La règle d’or est de ne rien attendre et de recevoir ce que tu ressens comme un cadeau. La frustration que tu ressens efface le désir et l’excitation qui sont le carburant du plaisir dont le cerveau est le moteur.

-3) Sur un plan pratique tu dois avoir conscience que les exercices de préparation nécessaires pour pour ton apprentissage ne sont pas en eux-mêmes des sources de plaisir. Les exercices de musculation du plancher pelvien (« kegel »), la relaxation, la respiration abdominale ne sont pas en tant que telles des pratiques orgasmiques. Il est donc normal que dans une situation de frustration tu n’aies plus les mêmes sensations que lorsque tu étais plein d’espoir.
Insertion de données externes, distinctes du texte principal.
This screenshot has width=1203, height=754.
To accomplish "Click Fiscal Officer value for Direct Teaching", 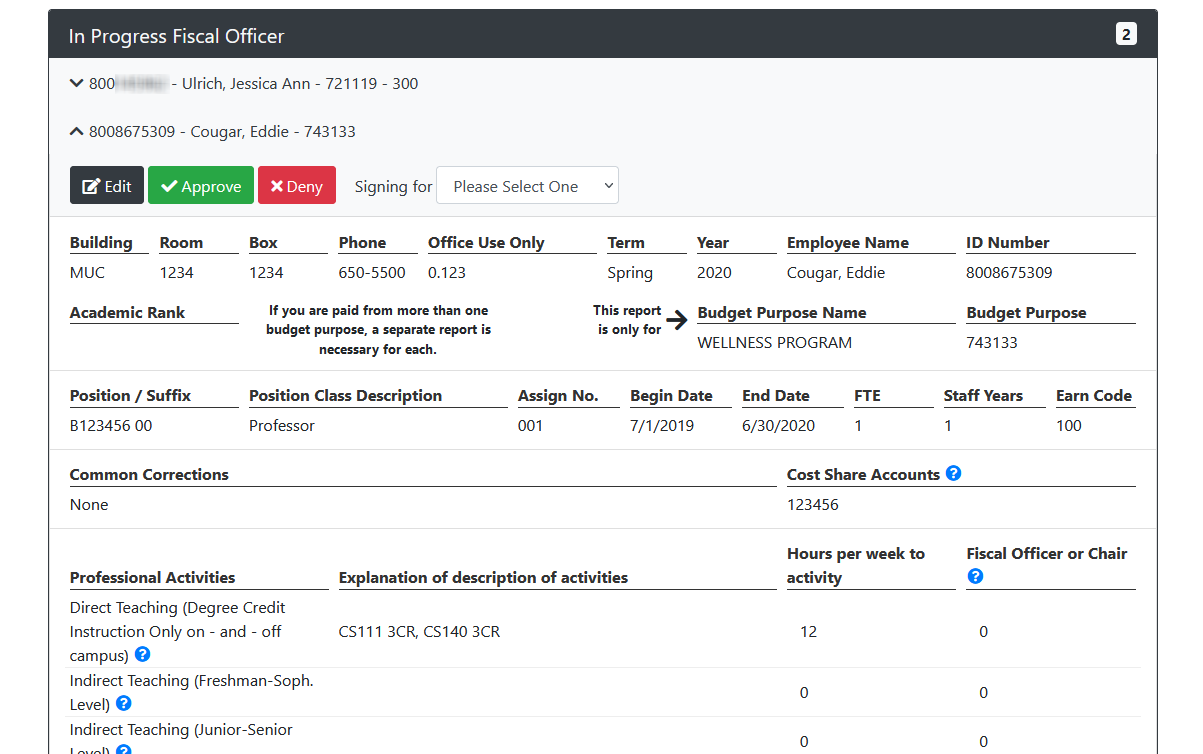I will pyautogui.click(x=983, y=632).
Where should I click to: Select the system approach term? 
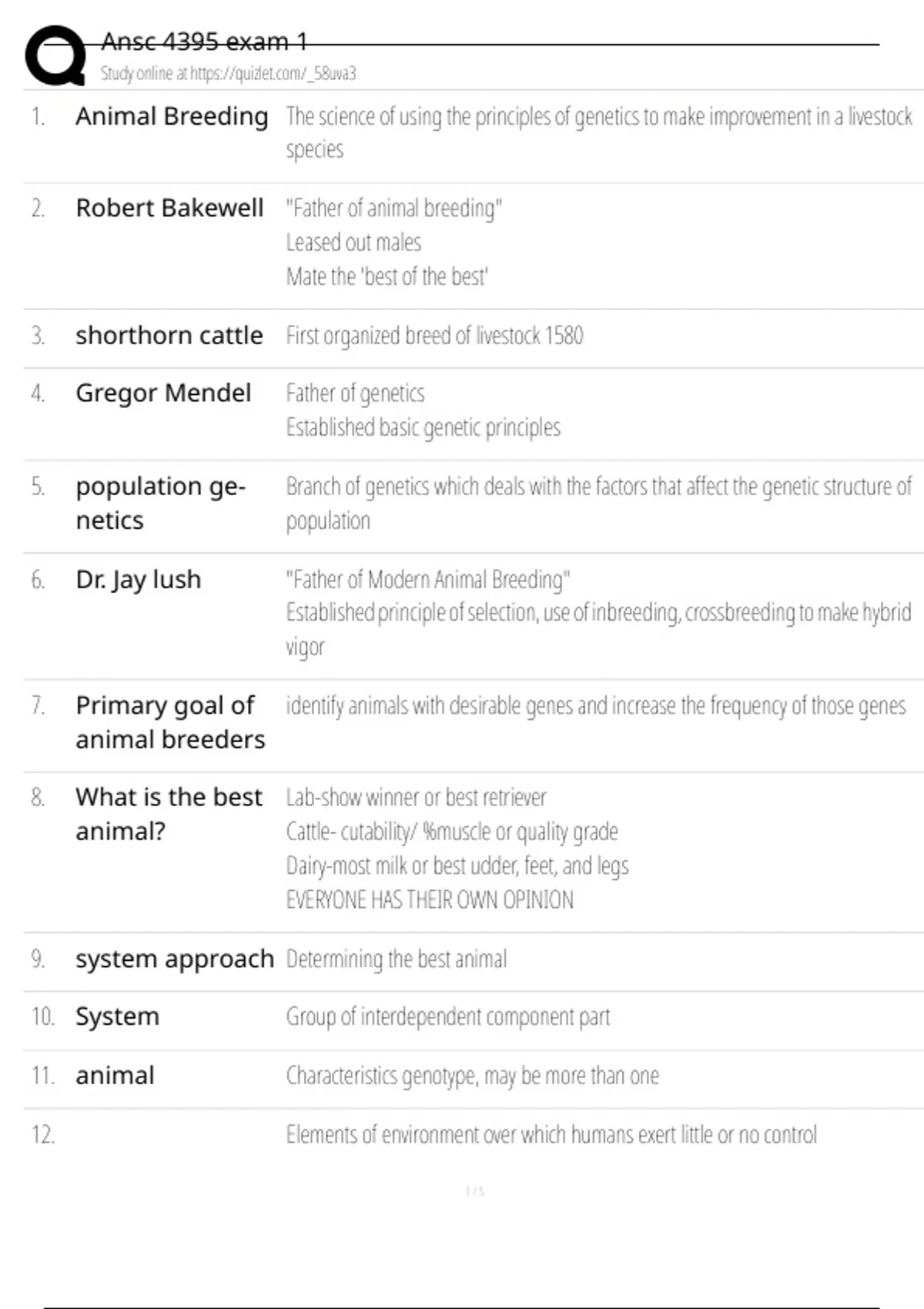pos(175,959)
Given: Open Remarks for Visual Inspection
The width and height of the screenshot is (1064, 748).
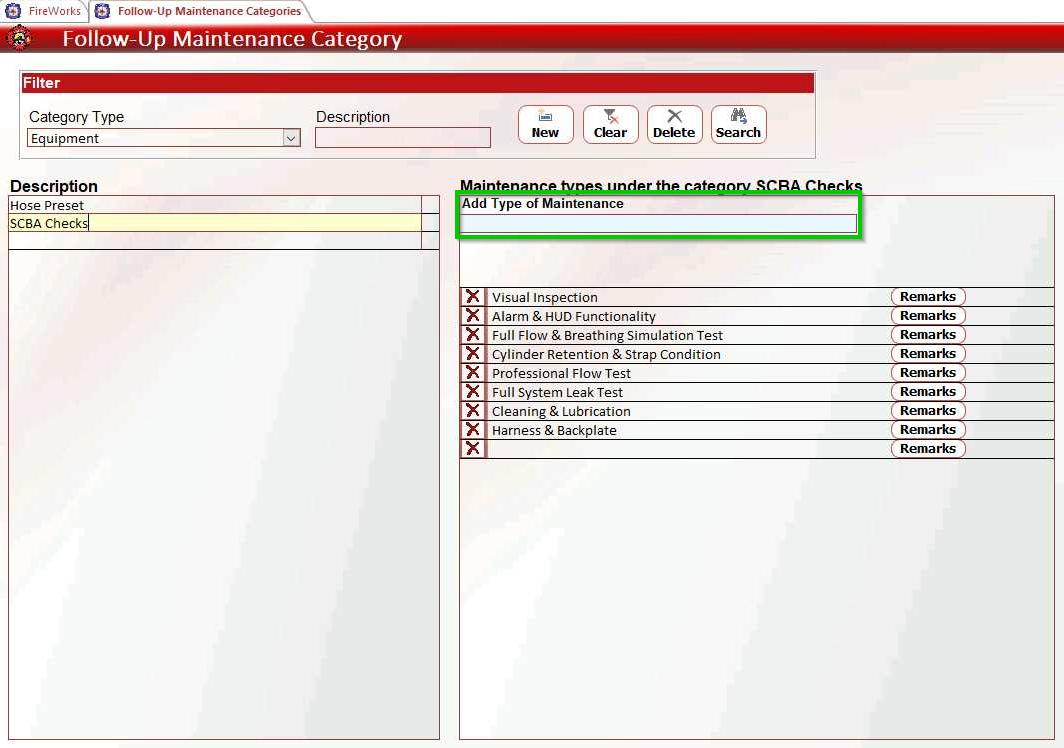Looking at the screenshot, I should 927,296.
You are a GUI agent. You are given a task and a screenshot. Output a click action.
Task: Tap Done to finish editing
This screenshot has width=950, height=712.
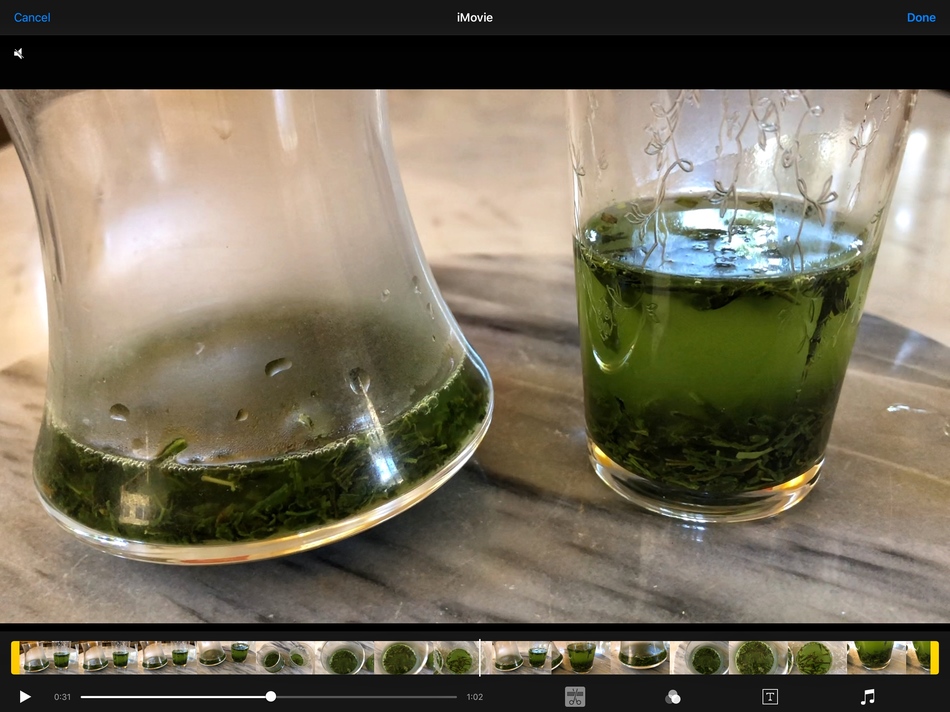[921, 17]
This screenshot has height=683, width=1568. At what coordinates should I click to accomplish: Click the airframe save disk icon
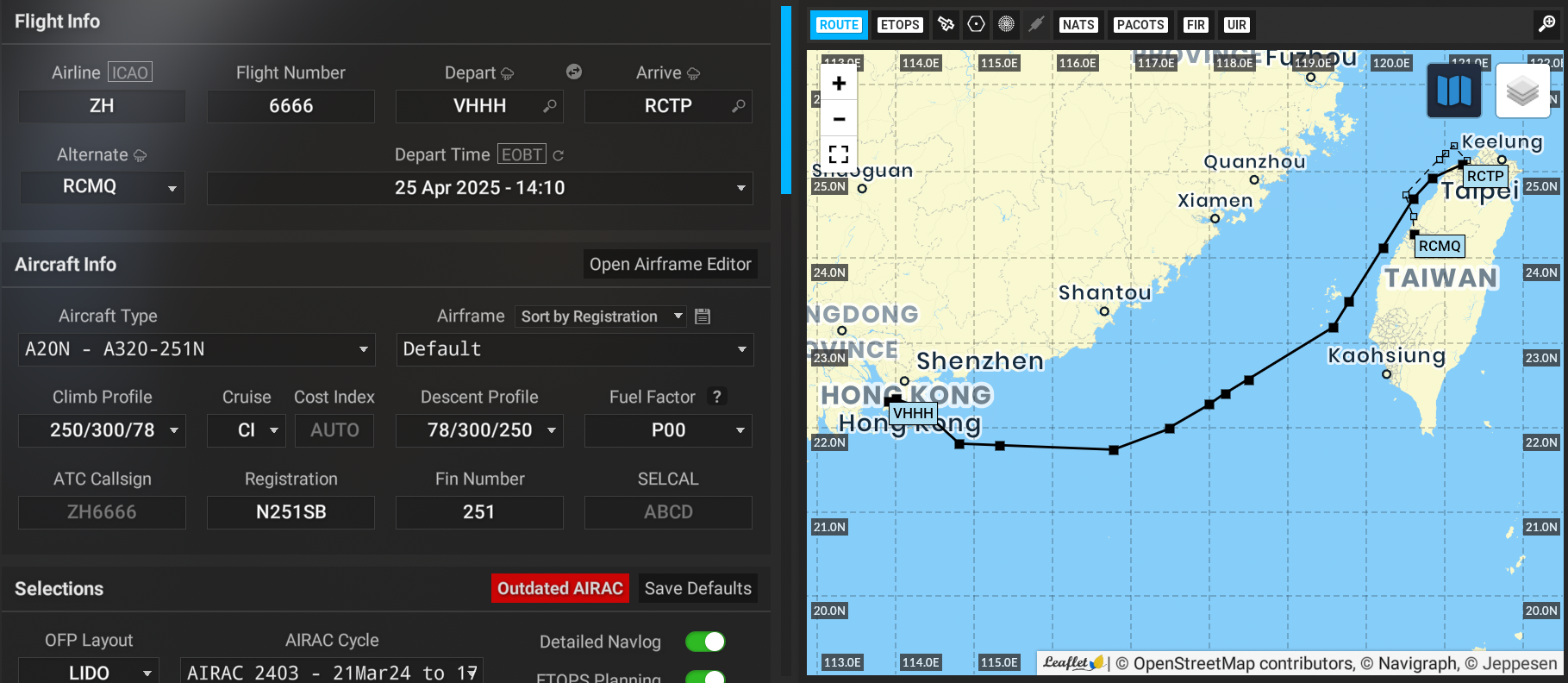coord(703,316)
Cela ne retire rien à l’utilité de chacun des ces éléments.
Lorsque tu fais tes sessions avec ton Helix, parviens-tu à bien les organiser ? Disposes-tu du temps libre suffisant, d’un lieu confortable à l’abri de toute intrusion, de la capacité de ne penser qu’à ton plaisir en dehors de toute pensée parasite ?

Comme te le dit Helix47 ne te décourage pas. Il me paraît important que tu retrouves d’abord ton désir du plaisir prostatique ; que ce désir fasse à nouveau monter ton excitation ; que tu reprennes tes sessions à la base en te concentrant sur ce que tu ressens et non sur ce que tu souhaites ressentir. Une abstinence de massage prostatique pendant quelques jours pourra peut-être t’aider à effacer cette frustration et faire renaître ton désir.
Nombreux sont les anérosiens qui ont mis de longs mois avant de connaître une jouissance profonde et bouleversante. Ta situation et tes réactions sont normales. Fais preuve de patience et de constance ; tu en seras récompensé. En attendant nous sommes là pour t’apporter nos expériences et te soutenir chaque fois que tu en ressens le besoin.